**What is expected**. Word for word, repeat each entry that follows.

Collected data:
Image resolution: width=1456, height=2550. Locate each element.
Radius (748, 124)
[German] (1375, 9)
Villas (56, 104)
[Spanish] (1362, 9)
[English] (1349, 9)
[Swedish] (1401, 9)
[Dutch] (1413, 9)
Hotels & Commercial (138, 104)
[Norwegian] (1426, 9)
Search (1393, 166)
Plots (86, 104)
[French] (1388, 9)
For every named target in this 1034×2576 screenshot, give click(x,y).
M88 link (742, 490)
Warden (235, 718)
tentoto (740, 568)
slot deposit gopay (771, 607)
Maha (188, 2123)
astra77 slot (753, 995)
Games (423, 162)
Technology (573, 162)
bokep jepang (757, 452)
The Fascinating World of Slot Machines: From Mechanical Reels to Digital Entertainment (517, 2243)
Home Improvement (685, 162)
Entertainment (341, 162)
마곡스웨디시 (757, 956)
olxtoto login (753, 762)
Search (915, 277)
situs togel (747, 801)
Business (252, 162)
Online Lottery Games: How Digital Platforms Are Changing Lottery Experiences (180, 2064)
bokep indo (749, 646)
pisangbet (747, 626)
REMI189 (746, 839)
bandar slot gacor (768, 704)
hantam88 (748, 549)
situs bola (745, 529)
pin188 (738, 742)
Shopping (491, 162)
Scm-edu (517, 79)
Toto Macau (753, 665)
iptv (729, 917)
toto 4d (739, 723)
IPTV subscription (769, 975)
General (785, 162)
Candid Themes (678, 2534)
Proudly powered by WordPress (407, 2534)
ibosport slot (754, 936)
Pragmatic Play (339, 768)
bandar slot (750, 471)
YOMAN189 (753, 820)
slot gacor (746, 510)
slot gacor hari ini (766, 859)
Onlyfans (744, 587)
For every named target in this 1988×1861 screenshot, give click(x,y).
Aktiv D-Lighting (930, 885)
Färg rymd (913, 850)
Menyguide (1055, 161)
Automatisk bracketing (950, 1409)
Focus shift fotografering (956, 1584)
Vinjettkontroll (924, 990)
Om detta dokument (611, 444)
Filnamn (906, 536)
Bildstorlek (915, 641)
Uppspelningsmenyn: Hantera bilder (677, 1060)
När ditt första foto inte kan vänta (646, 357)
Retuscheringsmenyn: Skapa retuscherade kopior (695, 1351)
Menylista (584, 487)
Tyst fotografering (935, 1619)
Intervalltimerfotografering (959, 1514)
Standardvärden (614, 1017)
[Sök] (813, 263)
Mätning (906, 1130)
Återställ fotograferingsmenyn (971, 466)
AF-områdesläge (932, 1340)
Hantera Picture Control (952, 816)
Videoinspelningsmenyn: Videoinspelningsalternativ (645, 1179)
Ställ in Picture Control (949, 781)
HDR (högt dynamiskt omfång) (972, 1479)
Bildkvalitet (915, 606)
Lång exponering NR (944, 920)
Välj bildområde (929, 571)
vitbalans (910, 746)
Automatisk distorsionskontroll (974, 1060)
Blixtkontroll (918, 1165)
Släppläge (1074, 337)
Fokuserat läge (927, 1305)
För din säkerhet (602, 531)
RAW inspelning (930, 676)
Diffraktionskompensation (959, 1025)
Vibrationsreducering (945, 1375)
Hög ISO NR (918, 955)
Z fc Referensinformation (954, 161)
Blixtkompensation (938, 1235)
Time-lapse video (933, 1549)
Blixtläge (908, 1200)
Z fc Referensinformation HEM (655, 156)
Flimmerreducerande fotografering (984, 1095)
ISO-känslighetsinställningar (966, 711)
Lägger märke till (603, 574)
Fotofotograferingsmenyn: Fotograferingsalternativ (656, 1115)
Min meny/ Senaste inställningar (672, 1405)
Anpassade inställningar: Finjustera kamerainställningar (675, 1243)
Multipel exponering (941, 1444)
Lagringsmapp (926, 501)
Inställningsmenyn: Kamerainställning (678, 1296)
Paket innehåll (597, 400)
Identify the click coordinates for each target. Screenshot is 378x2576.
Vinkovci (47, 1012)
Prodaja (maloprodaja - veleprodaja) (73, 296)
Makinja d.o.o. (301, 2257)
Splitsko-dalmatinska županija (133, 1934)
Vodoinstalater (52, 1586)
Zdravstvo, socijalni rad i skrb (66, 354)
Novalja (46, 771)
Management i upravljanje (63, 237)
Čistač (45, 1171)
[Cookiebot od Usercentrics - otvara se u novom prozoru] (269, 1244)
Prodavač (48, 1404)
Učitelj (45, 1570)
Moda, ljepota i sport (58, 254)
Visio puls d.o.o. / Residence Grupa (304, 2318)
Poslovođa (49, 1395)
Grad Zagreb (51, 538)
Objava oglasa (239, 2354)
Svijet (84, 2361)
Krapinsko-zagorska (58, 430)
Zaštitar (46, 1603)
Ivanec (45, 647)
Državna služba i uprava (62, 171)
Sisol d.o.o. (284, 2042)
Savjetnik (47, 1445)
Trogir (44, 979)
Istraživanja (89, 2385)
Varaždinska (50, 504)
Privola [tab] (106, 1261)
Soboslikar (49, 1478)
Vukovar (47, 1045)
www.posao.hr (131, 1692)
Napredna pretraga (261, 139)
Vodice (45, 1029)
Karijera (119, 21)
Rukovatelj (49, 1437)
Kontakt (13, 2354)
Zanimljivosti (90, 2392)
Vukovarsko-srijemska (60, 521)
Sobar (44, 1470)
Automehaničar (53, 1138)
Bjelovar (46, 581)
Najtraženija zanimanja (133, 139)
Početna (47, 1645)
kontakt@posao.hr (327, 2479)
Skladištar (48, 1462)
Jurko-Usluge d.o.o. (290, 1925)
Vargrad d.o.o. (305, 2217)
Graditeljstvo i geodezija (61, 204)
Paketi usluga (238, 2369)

**Answer box**.
Image resolution: width=1456, height=2550. Locate each element.
Radius (748, 124)
[German] (1375, 9)
Villas (56, 104)
[Spanish] (1362, 9)
[English] (1349, 9)
[Swedish] (1401, 9)
[Dutch] (1413, 9)
Hotels & Commercial (138, 104)
[Norwegian] (1426, 9)
Search (1393, 166)
Plots (86, 104)
[French] (1388, 9)
For every named target in this 1034×2576 screenshot, give click(x,y).
M88 link (742, 490)
Warden (235, 718)
tentoto (740, 568)
slot deposit gopay (771, 607)
Maha (188, 2123)
astra77 slot (753, 995)
Games (423, 162)
Technology (573, 162)
bokep jepang (757, 452)
The Fascinating World of Slot Machines: From Mechanical Reels to Digital Entertainment (517, 2243)
Home Improvement (685, 162)
Entertainment (341, 162)
마곡스웨디시 (757, 956)
olxtoto login (753, 762)
Search (915, 277)
situs togel (747, 801)
Business (252, 162)
Online Lottery Games: How Digital Platforms Are Changing Lottery Experiences (180, 2064)
bokep indo (749, 646)
pisangbet (747, 626)
REMI189 (746, 839)
bandar slot gacor (768, 704)
hantam88 (748, 549)
situs bola (745, 529)
pin188 (738, 742)
Shopping (491, 162)
Scm-edu (517, 79)
Toto Macau (753, 665)
iptv (729, 917)
toto 4d (739, 723)
IPTV subscription (769, 975)
General (785, 162)
Candid Themes (678, 2534)
Proudly powered by WordPress (407, 2534)
ibosport slot (754, 936)
Pragmatic Play (339, 768)
bandar slot (750, 471)
YOMAN189 (753, 820)
slot gacor (746, 510)
slot gacor hari ini (766, 859)
Onlyfans (744, 587)
For every named target in this 1988×1861 screenshot, give click(x,y).
Aktiv D-Lighting (930, 885)
Färg rymd (913, 850)
Menyguide (1055, 161)
Automatisk bracketing (950, 1409)
Focus shift fotografering (956, 1584)
Vinjettkontroll (924, 990)
Om detta dokument (611, 444)
Filnamn (906, 536)
Bildstorlek (915, 641)
Uppspelningsmenyn: Hantera bilder (677, 1060)
När ditt första foto inte kan vänta (646, 357)
Retuscheringsmenyn: Skapa retuscherade kopior (695, 1351)
Menylista (584, 487)
Tyst fotografering (935, 1619)
Intervalltimerfotografering (959, 1514)
Standardvärden (614, 1017)
[Sök] (813, 263)
Mätning (906, 1130)
Återställ fotograferingsmenyn (971, 466)
AF-områdesläge (932, 1340)
Hantera Picture Control (952, 816)
Videoinspelningsmenyn: Videoinspelningsalternativ (645, 1179)
Ställ in Picture Control (949, 781)
HDR (högt dynamiskt omfång) (972, 1479)
Bildkvalitet (915, 606)
Lång exponering NR (944, 920)
Välj bildområde (929, 571)
vitbalans (910, 746)
Automatisk distorsionskontroll (974, 1060)
Blixtkontroll (918, 1165)
Släppläge (1074, 337)
Fokuserat läge (927, 1305)
För din säkerhet (602, 531)
RAW inspelning (930, 676)
Diffraktionskompensation (959, 1025)
Vibrationsreducering (945, 1375)
Hög ISO NR (918, 955)
Z fc Referensinformation (954, 161)
Blixtkompensation (938, 1235)
Time-lapse video (933, 1549)
Blixtläge (908, 1200)
Z fc Referensinformation HEM (655, 156)
Flimmerreducerande fotografering (984, 1095)
ISO-känslighetsinställningar (966, 711)
Lägger märke till (603, 574)
Fotofotograferingsmenyn: Fotograferingsalternativ (656, 1115)
Min meny/ Senaste inställningar (672, 1405)
Anpassade inställningar: Finjustera kamerainställningar (675, 1243)
Multipel exponering (941, 1444)
Lagringsmapp (926, 501)
Inställningsmenyn: Kamerainställning (678, 1296)
Paket innehåll (597, 400)
Identify the click coordinates for each target. Screenshot is 378x2576.
Vinkovci (47, 1012)
Prodaja (maloprodaja - veleprodaja) (73, 296)
Makinja d.o.o. (301, 2257)
Splitsko-dalmatinska županija (133, 1934)
Vodoinstalater (52, 1586)
Zdravstvo, socijalni rad i skrb (66, 354)
Novalja (46, 771)
Management i upravljanje (63, 237)
Čistač (45, 1171)
[Cookiebot od Usercentrics - otvara se u novom prozoru] (269, 1244)
Prodavač (48, 1404)
Učitelj (45, 1570)
Moda, ljepota i sport (58, 254)
Visio puls d.o.o. / Residence Grupa (304, 2318)
Poslovođa (49, 1395)
Grad Zagreb (51, 538)
Objava oglasa (239, 2354)
Svijet (84, 2361)
Krapinsko-zagorska (58, 430)
Zaštitar (46, 1603)
Ivanec (45, 647)
Državna služba i uprava (62, 171)
Sisol d.o.o. (284, 2042)
Savjetnik (47, 1445)
Trogir (44, 979)
Istraživanja (89, 2385)
Varaždinska (50, 504)
Privola [tab] (106, 1261)
Soboslikar (49, 1478)
Vukovar (47, 1045)
www.posao.hr (131, 1692)
Napredna pretraga (261, 139)
Vodice (45, 1029)
Karijera (119, 21)
Rukovatelj (49, 1437)
Kontakt (13, 2354)
Zanimljivosti (90, 2392)
Vukovarsko-srijemska (60, 521)
Sobar (44, 1470)
Automehaničar (53, 1138)
Bjelovar (46, 581)
Najtraženija zanimanja (133, 139)
Početna (47, 1645)
kontakt@posao.hr (327, 2479)
Skladištar (48, 1462)
Jurko-Usluge d.o.o. (290, 1925)
Vargrad d.o.o. (305, 2217)
Graditeljstvo i geodezija (61, 204)
Paketi usluga (238, 2369)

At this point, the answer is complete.